[Word and element location data]
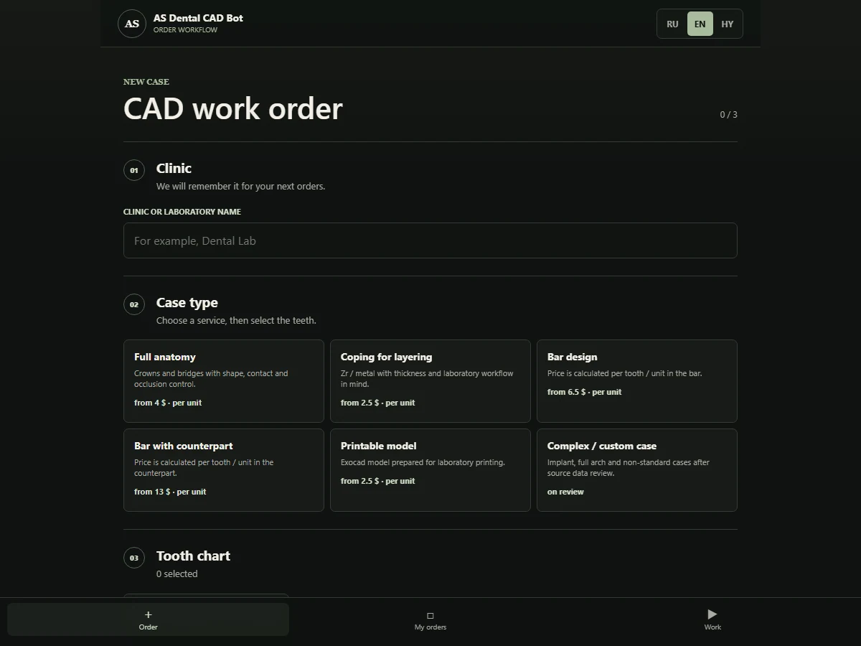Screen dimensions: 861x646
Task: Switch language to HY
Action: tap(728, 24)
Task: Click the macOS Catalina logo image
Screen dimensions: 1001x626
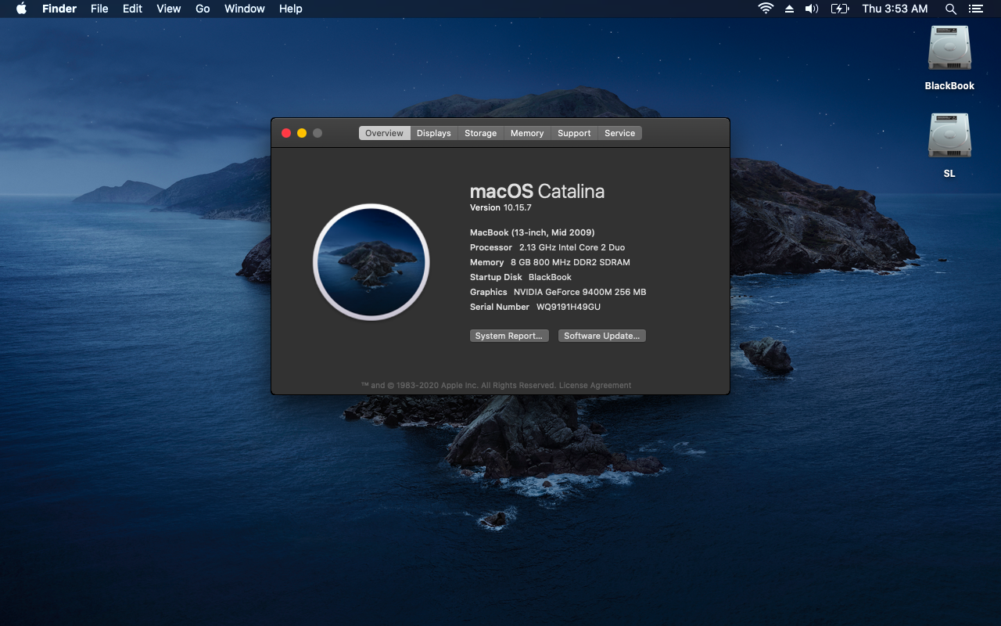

## [Work to complete]
Lay out the records above as a Markdown table with the columns "Row" and "Record line," one numbered row per line, skipping blank lines. Leave the pictures out of your answer.

## [Exercise solution]
| Row | Record line |
|---|---|
| 1 | Screen dimensions: 861x646 |
| 2 | Task: Switch language to HY |
| 3 | Action: tap(728, 24) |
| 4 | Task: Click the macOS Catalina logo image |
| 5 | Screen dimensions: 1001x626 |